Task details
There is a line containing "The width and" in the records below. Repeat it and every line after it, exactly, through the final line, but no pictures.

_____

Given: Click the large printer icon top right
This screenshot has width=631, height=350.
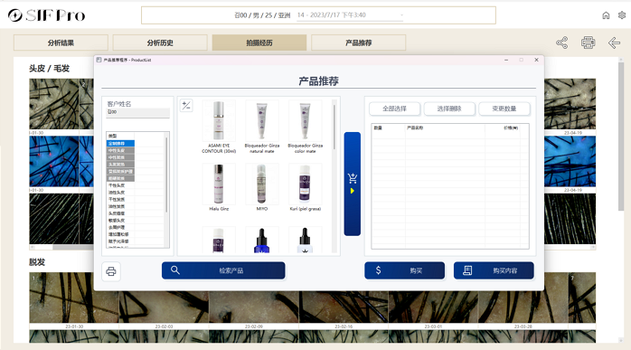Looking at the screenshot, I should [x=588, y=43].
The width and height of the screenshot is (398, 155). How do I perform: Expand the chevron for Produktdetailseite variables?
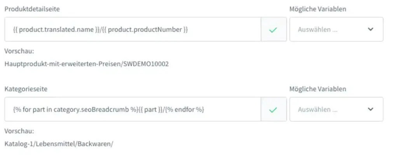[370, 29]
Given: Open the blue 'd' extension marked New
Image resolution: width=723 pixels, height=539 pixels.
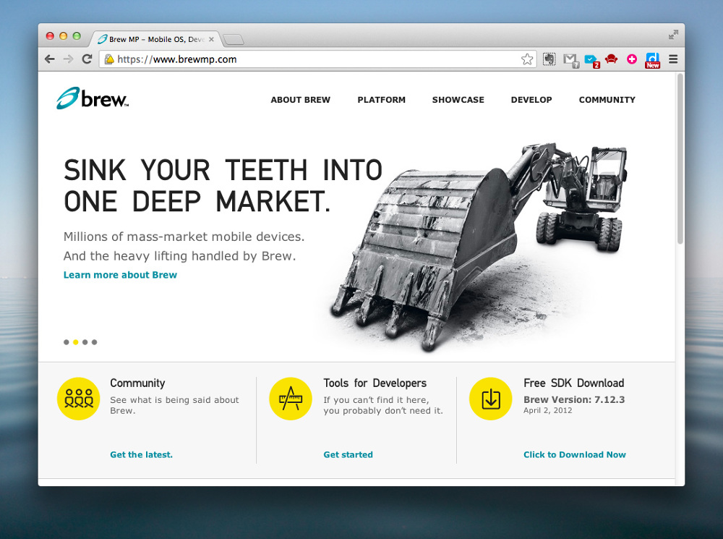Looking at the screenshot, I should [652, 61].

_____

Output for this exercise
The width and height of the screenshot is (398, 155). How do I perform: Expand the chevron for Produktdetailseite variables?
[370, 29]
Given: Open the blue 'd' extension marked New
Image resolution: width=723 pixels, height=539 pixels.
Looking at the screenshot, I should [652, 61].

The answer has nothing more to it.